§ **The problem**
Retype the rows that begin with the line containing "You are a computer-use" and end with the line containing "How do I perform: Open", with both of those lines included.

§ **Dataset**
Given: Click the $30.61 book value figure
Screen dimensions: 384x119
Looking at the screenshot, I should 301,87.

--

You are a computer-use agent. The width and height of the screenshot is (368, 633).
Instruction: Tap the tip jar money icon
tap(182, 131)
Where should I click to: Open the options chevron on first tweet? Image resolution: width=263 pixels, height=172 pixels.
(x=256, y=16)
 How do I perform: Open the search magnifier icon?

---

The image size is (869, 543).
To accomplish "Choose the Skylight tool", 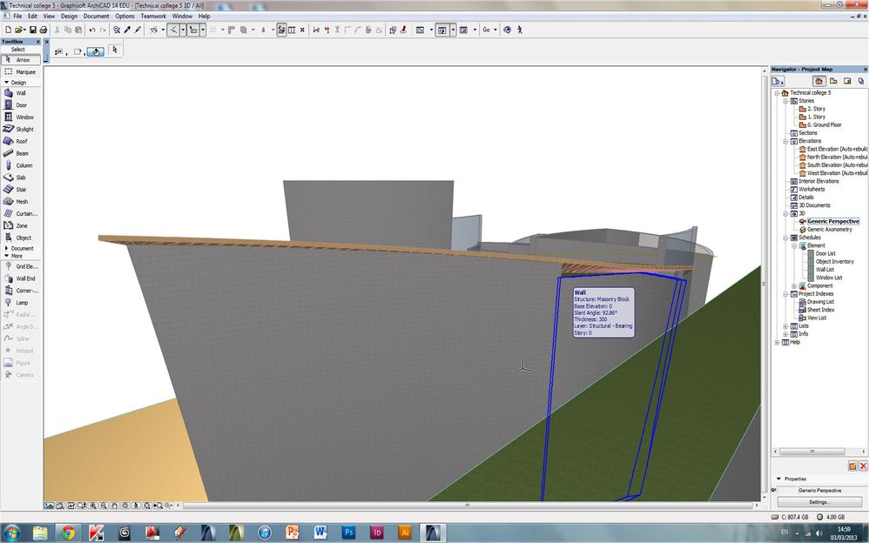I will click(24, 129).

§ **Expected answer**
You are a computer-use agent. The width and height of the screenshot is (368, 633).
Instruction: Tap the tip jar money icon
tap(182, 131)
Where should I click to: Open the options chevron on first tweet? Image resolution: width=263 pixels, height=172 pixels.
(x=256, y=16)
 How do I perform: Open the search magnifier icon?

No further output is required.